The wily old James Anderson once again got his “bunny” Virat Kohli in a mesmerising spell that undid India’s solid opening stand to leave them tottering at 125 for four against England on a rain-curtailed day two of the opening Test. HIGHLIGHTS | NEWS
The 39-year-old Anderson (13.4-7-15-2) swung it in England’s favour with successive precision deliveries that got Cheteshwar Pujara (4) and Virat Kohli (0) as India from 97 for no loss slumped to 112 for four in a space of less than six overs.
The in-from KL Rahul (57 batting off 151 balls) is still standing tall amid ruins alongside Rishabh Pant (7 batting) but the advantage that India got in the opening session was neutralised by Anderson’s spell and the pressure also led to an unfortunate run-out of Ajinkya Rahane (5).
Rahul’s classy Test match batting would surely be a relief for the Indian team management after the talented Karnataka batsman lost his place in the longest formats due to a prolonged bad patch.
He could have also been Anderson’s third victim but was dropped in the slips, his only batting glitch on the day.
The nine fours, mostly drives, were majestic and the control over his own mind while selecting the bad balls under overcast conditions was exemplary.
But Anderson did take the cake on the day the pacer with the highest number of Test matches under his belt (163rd game) equalled Anil Kumble’s record of 619 scalps. He matched Kumble’s record after fooling the Indian captain once again in the corridor of uncertainty.
====
### INSTRUCTIONS
1. In the cricket match report, give the part that opens with the words "The in-from KL" and closes with "conditions was exemplary." again, replacing "slips" with "gully".
2. According to the cricket match report, whose record did Anderson equal, and how many wickets is that record?
====
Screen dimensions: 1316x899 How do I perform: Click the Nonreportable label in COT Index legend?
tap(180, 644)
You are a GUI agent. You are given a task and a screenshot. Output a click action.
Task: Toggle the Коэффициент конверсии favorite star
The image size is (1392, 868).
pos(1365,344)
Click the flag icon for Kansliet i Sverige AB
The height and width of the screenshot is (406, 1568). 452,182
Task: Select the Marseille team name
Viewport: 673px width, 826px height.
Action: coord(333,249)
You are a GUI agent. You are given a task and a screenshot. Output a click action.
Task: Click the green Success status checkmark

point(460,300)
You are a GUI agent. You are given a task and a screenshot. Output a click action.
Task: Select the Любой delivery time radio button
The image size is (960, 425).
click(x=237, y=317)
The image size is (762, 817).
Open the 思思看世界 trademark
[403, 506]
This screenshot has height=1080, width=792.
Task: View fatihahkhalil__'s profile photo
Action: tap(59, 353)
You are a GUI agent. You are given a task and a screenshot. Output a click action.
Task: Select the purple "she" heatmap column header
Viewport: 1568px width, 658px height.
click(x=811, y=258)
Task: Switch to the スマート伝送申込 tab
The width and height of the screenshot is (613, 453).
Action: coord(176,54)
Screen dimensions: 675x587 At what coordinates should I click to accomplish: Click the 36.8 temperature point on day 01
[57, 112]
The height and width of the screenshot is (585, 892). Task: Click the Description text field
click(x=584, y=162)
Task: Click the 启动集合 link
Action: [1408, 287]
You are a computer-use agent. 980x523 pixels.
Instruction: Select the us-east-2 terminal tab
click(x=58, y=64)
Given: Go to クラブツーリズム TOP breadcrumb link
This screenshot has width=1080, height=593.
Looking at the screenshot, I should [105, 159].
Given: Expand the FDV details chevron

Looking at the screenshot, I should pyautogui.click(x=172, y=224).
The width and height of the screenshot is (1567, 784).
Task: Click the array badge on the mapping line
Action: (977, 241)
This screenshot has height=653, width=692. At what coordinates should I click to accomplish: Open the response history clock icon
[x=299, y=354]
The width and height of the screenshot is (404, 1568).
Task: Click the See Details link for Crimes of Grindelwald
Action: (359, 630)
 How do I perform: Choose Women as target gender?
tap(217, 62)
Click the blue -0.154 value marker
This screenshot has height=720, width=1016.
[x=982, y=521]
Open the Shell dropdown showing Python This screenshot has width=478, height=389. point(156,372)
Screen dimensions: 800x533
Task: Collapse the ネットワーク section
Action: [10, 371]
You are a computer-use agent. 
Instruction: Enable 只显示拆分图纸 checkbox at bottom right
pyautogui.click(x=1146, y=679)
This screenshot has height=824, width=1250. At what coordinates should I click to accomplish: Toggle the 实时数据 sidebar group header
====
### RESULTS FOR THE EXERCISE
1.
The in-from KL Rahul (57 batting off 151 balls) is still standing tall amid ruins alongside Rishabh Pant (7 batting) but the advantage that India got in the opening session was neutralised by Anderson’s spell and the pressure also led to an unfortunate run-out of Ajinkya Rahane (5).
Rahul’s classy Test match batting would surely be a relief for the Indian team management after the talented Karnataka batsman lost his place in the longest formats due to a prolonged bad patch.
He could have also been Anderson’s third victim but was dropped in the gully, his only batting glitch on the day.
The nine fours, mostly drives, were majestic and the control over his own mind while selecting the bad balls under overcast conditions was exemplary.

2. Anil Kumble's record of 619 wickets.